Is festulolium a cool-season forage grass you should consider?
Festulolium, a cross of perennial (or Italian) ryegrass and meadow fescue, has benefits for grazing operations.
The name “Festulolium” is a combination of Lolium, the genus of ryegrass, and Festuca, the genus of fescue. That makes sense, because this cool-season forage grass combines good qualities from each.
A few points to consider about the background genetic characteristics that result in festulolium:
- Meadow fescue is related to the more common tall fescue and is persistent, easily established and managed, has good disease resistance, and regrows rapidly following mowing or grazing. On the other hand, it has relatively poor palatability and won’t support high milk production in lactating dairy cows.
- Perennial (or Italian) ryegrass has higher forage quality and season-long productivity, but less persistence, disease resistance and winter hardiness than meadow fescue.
Some varieties of festulolium are more like meadow fescue, and others are more like perennial ryegrass, depending on plant breeding efforts following the initial cross. Fourteen varieties from seven different seed companies are included in the University of Wisconsin’s list of commercially released cool-season grass varieties included in their tests in recent years.
Festulolium is best utilized in grazing environments. Along with perennial ryegrass, it is well-suited to heavy grazing. Festulolium seeds should be planted at 30 to 35 lbs. per acre alone, or at 5 to 15 lbs. per acre if included in a combination with other species. These other species could include clovers, birdsfoot trefoil or grasses like tall fescue, meadow fescue or orchardgrass. Taller species in the seeding mix should be avoided.

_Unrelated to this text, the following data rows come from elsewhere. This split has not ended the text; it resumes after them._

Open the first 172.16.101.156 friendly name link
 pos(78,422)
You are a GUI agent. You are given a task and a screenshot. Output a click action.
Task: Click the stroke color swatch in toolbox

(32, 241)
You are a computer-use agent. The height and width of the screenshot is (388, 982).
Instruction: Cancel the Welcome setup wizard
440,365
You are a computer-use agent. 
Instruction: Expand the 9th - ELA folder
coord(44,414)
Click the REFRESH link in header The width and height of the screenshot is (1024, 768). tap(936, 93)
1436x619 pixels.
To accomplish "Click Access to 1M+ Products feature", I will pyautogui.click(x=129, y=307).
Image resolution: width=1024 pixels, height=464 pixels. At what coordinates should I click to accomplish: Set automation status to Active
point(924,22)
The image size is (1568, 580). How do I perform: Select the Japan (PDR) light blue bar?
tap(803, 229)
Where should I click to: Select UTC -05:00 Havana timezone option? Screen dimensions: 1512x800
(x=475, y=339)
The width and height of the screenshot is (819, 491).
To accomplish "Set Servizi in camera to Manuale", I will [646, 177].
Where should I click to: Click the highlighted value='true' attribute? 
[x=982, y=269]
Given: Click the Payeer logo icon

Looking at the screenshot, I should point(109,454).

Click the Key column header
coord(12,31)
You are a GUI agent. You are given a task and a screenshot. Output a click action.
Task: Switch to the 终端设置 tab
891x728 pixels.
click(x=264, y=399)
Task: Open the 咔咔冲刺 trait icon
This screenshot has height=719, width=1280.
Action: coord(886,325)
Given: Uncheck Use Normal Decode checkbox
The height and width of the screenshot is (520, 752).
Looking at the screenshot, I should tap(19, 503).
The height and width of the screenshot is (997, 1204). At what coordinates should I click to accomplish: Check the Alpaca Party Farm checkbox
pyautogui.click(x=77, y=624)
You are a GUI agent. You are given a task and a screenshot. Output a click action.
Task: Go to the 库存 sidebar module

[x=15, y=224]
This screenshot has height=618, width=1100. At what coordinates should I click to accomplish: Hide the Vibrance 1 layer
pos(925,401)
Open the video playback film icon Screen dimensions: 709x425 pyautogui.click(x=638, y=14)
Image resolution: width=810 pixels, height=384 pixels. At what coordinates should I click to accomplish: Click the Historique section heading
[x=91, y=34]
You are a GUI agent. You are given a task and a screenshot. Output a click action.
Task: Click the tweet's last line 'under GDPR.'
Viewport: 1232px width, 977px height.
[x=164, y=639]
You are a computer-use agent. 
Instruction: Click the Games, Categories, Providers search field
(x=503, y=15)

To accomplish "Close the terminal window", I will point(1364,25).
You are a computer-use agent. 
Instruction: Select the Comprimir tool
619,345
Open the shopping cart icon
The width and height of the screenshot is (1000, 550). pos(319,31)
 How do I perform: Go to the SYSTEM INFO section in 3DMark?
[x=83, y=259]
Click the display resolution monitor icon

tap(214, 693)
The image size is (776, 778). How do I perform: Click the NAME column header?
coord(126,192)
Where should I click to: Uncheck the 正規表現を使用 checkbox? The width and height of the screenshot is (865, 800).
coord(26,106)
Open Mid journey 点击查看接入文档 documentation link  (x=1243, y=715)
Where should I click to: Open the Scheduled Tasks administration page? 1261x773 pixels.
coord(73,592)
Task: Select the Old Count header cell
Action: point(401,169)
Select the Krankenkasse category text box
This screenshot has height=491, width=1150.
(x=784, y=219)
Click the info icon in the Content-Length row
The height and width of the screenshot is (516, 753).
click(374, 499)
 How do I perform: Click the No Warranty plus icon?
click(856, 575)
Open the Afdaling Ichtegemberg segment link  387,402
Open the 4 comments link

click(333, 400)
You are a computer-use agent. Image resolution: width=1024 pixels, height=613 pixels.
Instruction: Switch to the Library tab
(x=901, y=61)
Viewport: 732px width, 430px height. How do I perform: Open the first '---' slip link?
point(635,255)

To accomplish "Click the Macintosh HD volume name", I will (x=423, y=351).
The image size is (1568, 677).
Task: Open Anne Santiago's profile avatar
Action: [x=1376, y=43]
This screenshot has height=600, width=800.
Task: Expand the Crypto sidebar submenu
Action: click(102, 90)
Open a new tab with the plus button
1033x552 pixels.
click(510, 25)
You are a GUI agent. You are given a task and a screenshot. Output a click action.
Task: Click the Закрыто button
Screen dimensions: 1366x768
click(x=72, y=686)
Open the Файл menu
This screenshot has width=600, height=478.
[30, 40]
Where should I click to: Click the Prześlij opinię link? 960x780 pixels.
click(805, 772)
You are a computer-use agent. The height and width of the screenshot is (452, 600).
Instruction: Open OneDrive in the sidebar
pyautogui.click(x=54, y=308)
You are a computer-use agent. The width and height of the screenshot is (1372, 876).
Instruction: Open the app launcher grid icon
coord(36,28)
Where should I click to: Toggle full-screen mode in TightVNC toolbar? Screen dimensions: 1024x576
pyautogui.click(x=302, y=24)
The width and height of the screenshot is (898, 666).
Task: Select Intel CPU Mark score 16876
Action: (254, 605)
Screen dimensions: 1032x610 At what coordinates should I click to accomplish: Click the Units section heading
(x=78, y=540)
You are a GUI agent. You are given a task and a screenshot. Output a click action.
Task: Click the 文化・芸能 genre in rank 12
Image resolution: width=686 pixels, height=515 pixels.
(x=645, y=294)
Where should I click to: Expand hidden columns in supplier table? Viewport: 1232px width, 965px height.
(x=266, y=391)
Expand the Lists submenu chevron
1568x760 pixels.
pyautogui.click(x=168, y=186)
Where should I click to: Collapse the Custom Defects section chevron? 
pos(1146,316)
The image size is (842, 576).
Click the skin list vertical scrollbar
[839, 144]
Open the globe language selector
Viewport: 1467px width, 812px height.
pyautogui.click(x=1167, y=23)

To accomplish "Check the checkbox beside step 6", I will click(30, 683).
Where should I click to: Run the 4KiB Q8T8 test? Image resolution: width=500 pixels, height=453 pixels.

Spring Green is a festulolium variety of note that resulted from collaboration between a Wisconsin beef producer and a University of Wisconsin (UW) forage grass breeder. This variety has improved cold-hardiness. However, all festulolium varieties included in UW tests rated only an “average” in winter hardiness, compared to “superior” and “good” ratings for nearly all orchardgrass, tall fescue and timothy varieties. Where winter snow cover is dependable, festulolium should have better winter survival. However, it should not be considered a “permanent” forage grass species.
Now, back to the original question, is this a cool-season forage grass you should consider? The answer is yes, especially if you’re primarily a grazing operation. Improvement of forage quality could improve livestock performance. Is there a risk it won’t pay off? Of course there is. That’s a good reason to try it on limited acreage in a mixture or alone and see how you like it.